Requirement:
Repeat the lines below word for word, starting with the line containing "Task: Select the fishing line spool slot" and going on through the line containing "The width and", and give only those lines.

Data provided:
═══
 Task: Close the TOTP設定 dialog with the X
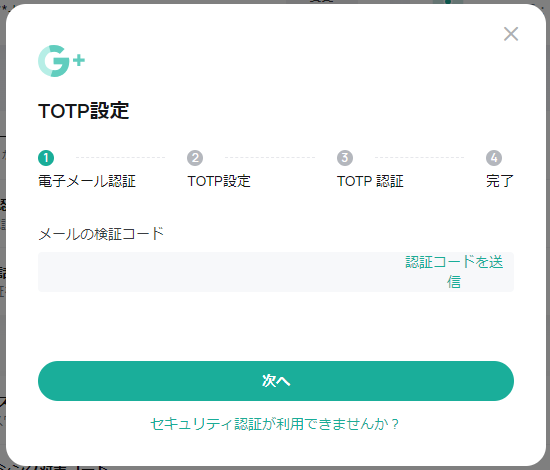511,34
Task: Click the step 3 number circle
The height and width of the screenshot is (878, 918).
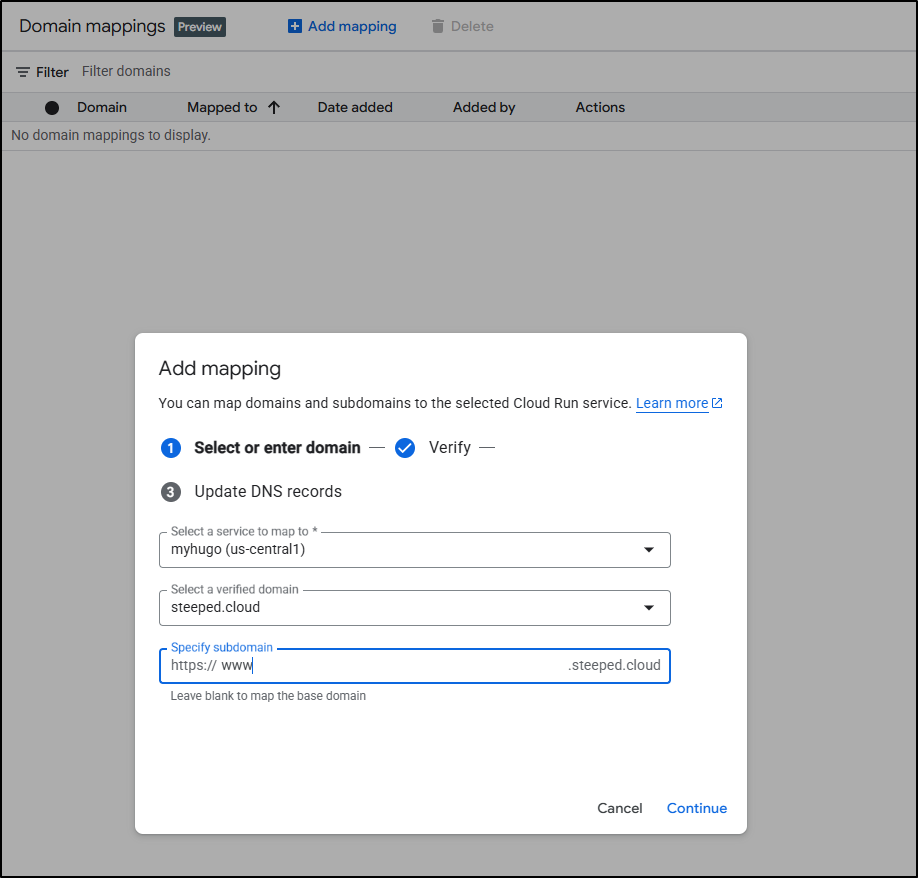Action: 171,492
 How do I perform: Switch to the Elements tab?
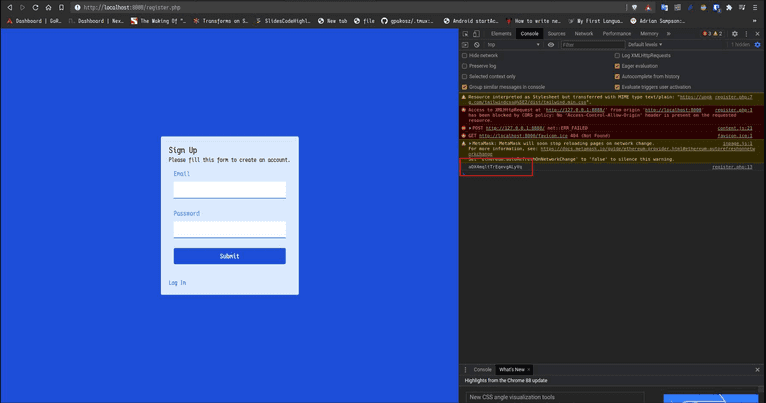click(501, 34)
═══
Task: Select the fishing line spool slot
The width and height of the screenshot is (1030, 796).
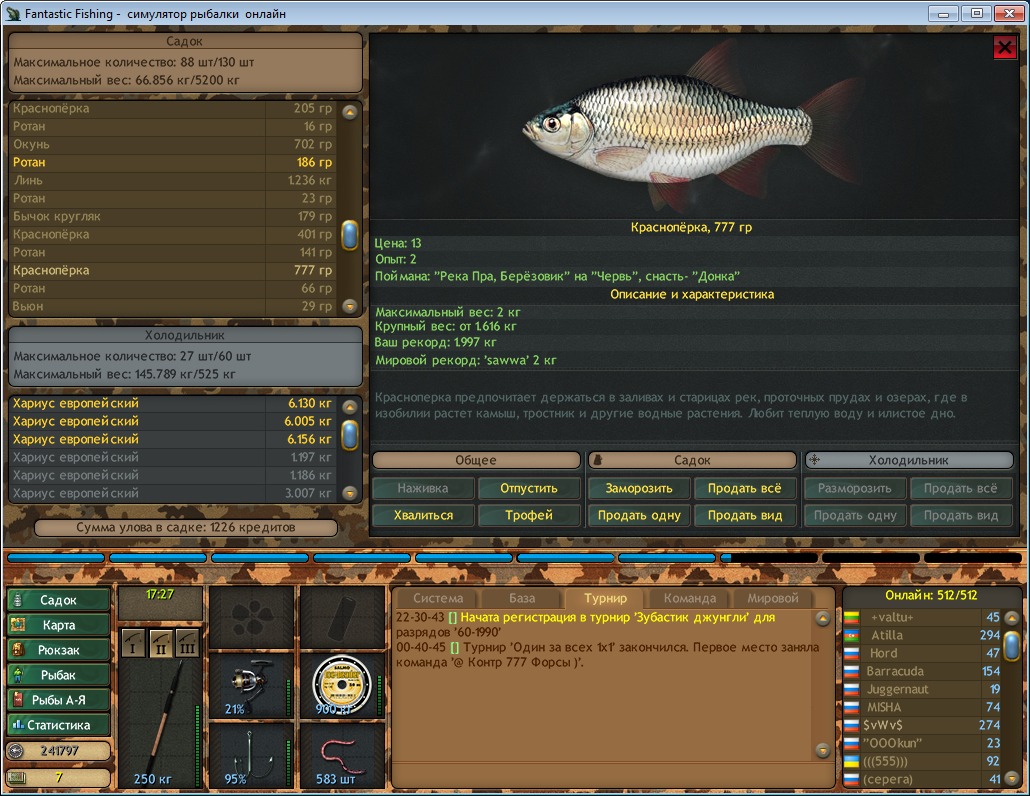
═══
Answer to this problem:
Task: Select the fishing line spool slot
The width and height of the screenshot is (1030, 796).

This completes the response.